NTPC first among 4 PSUs lined up for FPOs this fiscal
New Delhi: Starting with power producer NTPC's FPO by early next month, four public offers of state-run companies are likely to hit the markets this fiscal which will fetch the government around Rs 30,000 crore.
According to officials close to the development, the UPA government intends to speed up the disinvestment programme in view of widening fiscal deficit which leaves very little resources to fund the government's social welfare schemes like the Mahatma National Rural Employment Guarantee Scheme.
"The Draft Red Herring Prospectus (DRHP) from NTPC is likely to be filed on Monday and expected to be cleared through fast track route for speedy clearance, so it could hit market by last week of January or first week of February," an official said.
Since NTPC is a fast track issue, it is likely to hit the market within 20-25 days. SBI and Hindalco were the only issues which were cleared on fast track, sources said.
Market regulator SEBI allows companies with good track record to go for follow-on public offer (FPO) on shorter time period after filing DRHP with the market regulator.
Rural Electrification Corporation (REC), which finances power projects in villages, is lined next after the NTPC. Sources said REC will hit the market just before Budget, which is likely to be tabled in Parliament on February 26.
Mineral giant NMDC, which has one of the lowest floating stocks, is expected to go public by around March 10. Satluj Jal Vidyut Nigam Ltd is the last go public in this fiscal.
NTPC closed 1.18 per cent higher on the Bombay Stock Exchange at Rs 230.85 on Friday, while NMDC was up 0.05 per cent at Rs 419.05.

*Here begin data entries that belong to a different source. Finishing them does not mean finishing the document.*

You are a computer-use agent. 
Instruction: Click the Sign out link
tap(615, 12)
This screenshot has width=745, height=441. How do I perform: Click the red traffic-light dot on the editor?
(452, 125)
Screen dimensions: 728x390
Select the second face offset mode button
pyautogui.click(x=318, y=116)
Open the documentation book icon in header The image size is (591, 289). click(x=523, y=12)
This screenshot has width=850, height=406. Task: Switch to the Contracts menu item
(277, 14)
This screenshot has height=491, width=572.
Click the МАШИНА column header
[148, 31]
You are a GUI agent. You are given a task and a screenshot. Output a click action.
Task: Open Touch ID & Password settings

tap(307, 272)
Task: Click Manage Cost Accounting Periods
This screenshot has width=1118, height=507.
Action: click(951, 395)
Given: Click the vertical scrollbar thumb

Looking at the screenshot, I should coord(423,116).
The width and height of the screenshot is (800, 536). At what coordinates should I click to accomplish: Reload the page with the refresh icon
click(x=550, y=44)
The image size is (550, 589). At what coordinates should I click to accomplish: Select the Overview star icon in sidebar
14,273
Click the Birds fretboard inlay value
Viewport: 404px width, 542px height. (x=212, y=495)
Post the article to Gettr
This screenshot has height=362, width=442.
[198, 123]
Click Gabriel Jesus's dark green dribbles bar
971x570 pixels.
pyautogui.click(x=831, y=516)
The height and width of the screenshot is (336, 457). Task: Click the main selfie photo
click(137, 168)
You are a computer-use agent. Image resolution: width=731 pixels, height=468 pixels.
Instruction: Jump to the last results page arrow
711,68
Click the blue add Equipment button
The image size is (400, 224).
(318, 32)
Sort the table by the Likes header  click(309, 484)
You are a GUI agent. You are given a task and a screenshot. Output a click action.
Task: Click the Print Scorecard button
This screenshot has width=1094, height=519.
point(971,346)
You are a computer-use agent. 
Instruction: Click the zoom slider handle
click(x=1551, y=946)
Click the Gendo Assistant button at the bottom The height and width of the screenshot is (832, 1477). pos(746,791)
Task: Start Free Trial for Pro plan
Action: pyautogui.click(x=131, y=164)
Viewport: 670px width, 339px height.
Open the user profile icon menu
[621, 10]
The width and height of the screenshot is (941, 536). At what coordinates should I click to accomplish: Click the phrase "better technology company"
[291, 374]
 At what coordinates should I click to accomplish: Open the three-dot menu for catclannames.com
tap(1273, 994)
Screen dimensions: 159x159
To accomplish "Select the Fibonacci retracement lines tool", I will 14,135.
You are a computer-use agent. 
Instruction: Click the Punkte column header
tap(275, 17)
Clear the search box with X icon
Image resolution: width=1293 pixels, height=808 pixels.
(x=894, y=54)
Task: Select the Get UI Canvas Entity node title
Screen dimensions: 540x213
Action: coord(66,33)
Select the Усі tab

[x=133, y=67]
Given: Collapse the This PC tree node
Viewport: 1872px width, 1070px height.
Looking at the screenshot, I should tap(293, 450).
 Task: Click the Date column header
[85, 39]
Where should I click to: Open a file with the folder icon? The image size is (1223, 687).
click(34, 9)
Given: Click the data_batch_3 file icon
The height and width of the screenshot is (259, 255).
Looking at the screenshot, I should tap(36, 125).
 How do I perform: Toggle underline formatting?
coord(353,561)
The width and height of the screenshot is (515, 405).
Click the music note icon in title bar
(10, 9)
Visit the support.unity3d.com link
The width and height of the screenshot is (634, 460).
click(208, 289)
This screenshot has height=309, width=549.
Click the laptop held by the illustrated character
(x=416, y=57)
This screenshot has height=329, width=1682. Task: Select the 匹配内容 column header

As per the recent Cabinet decision, all profitable listed PSUs must have at least 10 per cent public holding. NMDC has just 1.62 per cent holding, which means another 8.38 per cent stake could be divested to the public.
The Cabinet also asked all unlisted profitable PSUs to list on stock exchanges. These two criteria together make around 60 PSUs eligible for disinvestment.